Although professional photography studios already crowded the Japanese treaty port of Yokohama by the 1870s, William Henry Metcalf (1821-1892) was one of the first intrepid amateur photographers who brought his own camera on his trans-Pacific trip to Japan.[1] More than a decade before portable Kodak cameras ushered in a new era of amateur photography, Metcalf commissioned his friend and fellow photographer Henry Hamilton Bennet (1843-1908) to construct a portable travel camera, equipped with both photographic and stereoscopic lenses. Arriving in Yokohama in June 1877 with the pioneering “Japanologist” Edward Sylvester Morse (1838-1925), Metcalf set out on a four-month tour photographing the Japanese landscape. More than two dozen of his stereographic photographs were consigned for publication by Bennet under the title “A Summer in Japan” and promoted to a ready market in the US hungry for imagery of the exotic Orient.

IMG_E5813.jpg

  • Title/Caption: Bronze Image of Buddha at Kammakura [sic]
  • Year: 1877
  • Photographer: William Henry Metcalf (1821-1892)
  • Publisher: Henry Hamilton Bennett (1843–1908), “A Summer in Japan” (#346)
  • Medium: albumen print, mounted on yellow-orange card
  • Dimensions: 7 in x 3.5 in

Metcalf’s image of the Daibutsu (Great Buddha) of Kamakura was not the first published stereoview card of this popular tourist attraction, yet it remains an early attempt at capturing the ancient bronze behemoth with this new and increasingly popular photographic technique.[2] It also presages the immense popularity of this subject for the stereographic trade of the late nineteenth and early twentieth centuries, when it became a staple image among the sets of Japan views issued by the larger publishers, such as Underwood, Graves, and White. Metcalf’s image is uncommon among contemporary photographs of the Daibutsu in that it captures the scene devoid of people, casting visual focus on the serene countenance of the statue and its rustic setting. More typically, people, oftentimes children, would be included in the shot to establish the sheer grandeur of the statue, but here the viewer is left to his or her own devices to estimate the size and dimensions. Moreover, by removing visitors from the scene, Metcalf was able to facilitate a more immediate encounter between the viewer and religious icon, creating a silent space to ponder the meaning of such a picturesque portrait.

Notes

*This post was incorporated into the article, “William H. Metcalf: Iconic pictures of 1870s Japan were taken by an amateur Milwaukee photographer,” published online in the Milwuakee Independent.

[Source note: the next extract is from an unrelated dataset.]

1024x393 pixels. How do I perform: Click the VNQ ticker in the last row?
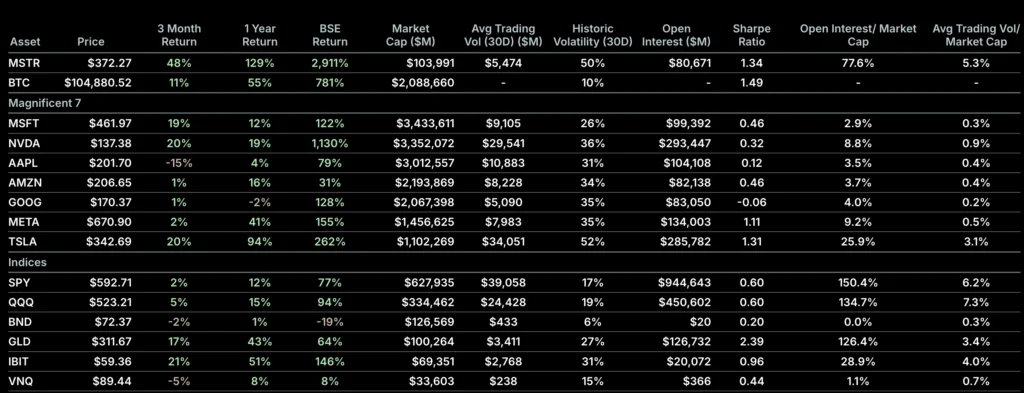click(x=20, y=381)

*This is part of a series of posts devoted to exploring the development of a visual literacy for Buddhist imagery in America. All items (except otherwise noted) are part of my personal collection of Buddhist-themed ephemera. I have also published my working notes on identifying publishers of Meiji and early Taishō postcards and establishing a sequential chronology for Kamakura Daibutsu photographs.

[1] For more on Metcalf’s travels and photography see Gartlin 2010.

[2] I am aware of at least two older stereoview cards bearing the image of the Kamakura Daibutsu, one photographed by Charles Weed and published in San Francisco by Thomas Houseworth & Co. in 1869, and one published internationally under several titles by Wilhelm Burger, also in 1869. (A image of Burger’s stereoview card can be found in the Database of Old Japanese Photographs in the Nagasaki University Library Collection.) For more informaiton on these sets, see Bennett 2006.

References

  • Bennett, Terry. 2006. Old Japanese Photographs Collector’s Data Guide. London: Bernard Quaritch Ltd.
  • Gartlan, Luke. 2010. “Japan Day by Day? William Henry Metcalf, Edward Sylvester Morse and Early Tourist Photography in Japan,” Early Popular Visual Culture, Vol. 8, No. 2, pp. 125–146.